Kampala (AFP) - A key trial in Uganda of 13 men accused of taking part in Al-Shebab bombings that killed 76 people in 2010 was postponed Tuesday after the top prosecutor was shot dead.
Police on Tuesday vowed to catch the killers of Joan Kagezi, acting assistant director of public prosecution, who was murdered by men on a motorbike as she drove home with three of her children on Monday evening.
The identity of the gunmen and their motive remains unclear, police said.
Minister of Information Jim Muhwezi said the "crime will not go unpunished", while police chief Kale Kayihura said "her death is a big loss to the country."
She was shot twice, in the neck and in the shoulder, after stopping her car to buy fruit on the side of the road in a suburb of the capital Kampala. Her three children were unhurt.
"The murder of Joan Kagezi should only serve to increase our resolve to hunt down and bring to justice all those elements bent on disturbing the security and development of our country," Kayihura added.
Kagezi had been due to appear in court Tuesday at the trial of 13 men accused of participating in the July 2010 bombings in Kampala which were claimed by Somalia's Al-Qaeda-affiliated Shebab militants.
Police spokesman Fred Enanga said they were tracking suspects.
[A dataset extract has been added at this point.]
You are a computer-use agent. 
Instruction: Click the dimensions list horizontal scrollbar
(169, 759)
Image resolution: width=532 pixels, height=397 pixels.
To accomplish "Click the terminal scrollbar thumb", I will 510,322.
He said the killing "could be... related" to the Shebab but added that they "can't determine that at this stage."
- 'A wonderful lady' -
Lawyers in court Tuesday were visibly emotional, saying they would meet later with judges to decide what will happen next with the trial, defence lawyer Yunusu Kasirivu said.
Kasirivu told reporters he was "very upset" at Kagezi's death, saying she had been a close colleague for several years.
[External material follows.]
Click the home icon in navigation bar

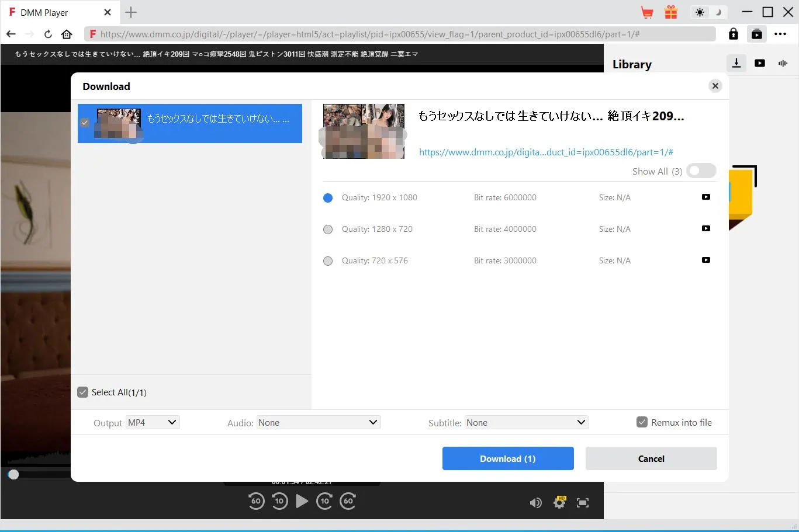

"She was a wonderful lady -- very, very wonderful -- hardworking, polite," he said.
"When you clash in court she will smile back, when you want to shut her down...she will answer you politely."
Kagezi, lead prosecutor in the bombing trial, also led the prosecution's anti-terrorism and war crimes section.
"She will be remembered as a brave and tireless promotor of justice, dedicated to ensuring peace and stability in her country," the United States embassy in Kampala said in a statement.
It vowed to continue support for "the Ugandan government's efforts to combat international terrorism, in which Joan Kagezi played a leading role."
Uganda and Kenya have contributed thousands of soldiers to the African Union Mission in Somalia (AMISOM), which was established to fight the Islamists and protect the internationally recognised government.
Al-Shebab continues to target countries in the region.
The 2010 suicide bombings targeted football fans watching the World Cup final at a restaurant and a rugby club in Kampala.
The trial of the accused -- seven Kenyans, five Ugandans and one Tanzanian -- began earlier this month at Uganda's High Court on a range of charges including terrorism, murder and membership of a terrorist organisation.
The July 2010 bombings were one of the deadliest attacks by the Shebab, who also carried out the 2013 assault on the Westgate Mall in Nairobi, Kenya, killing at least 67 people.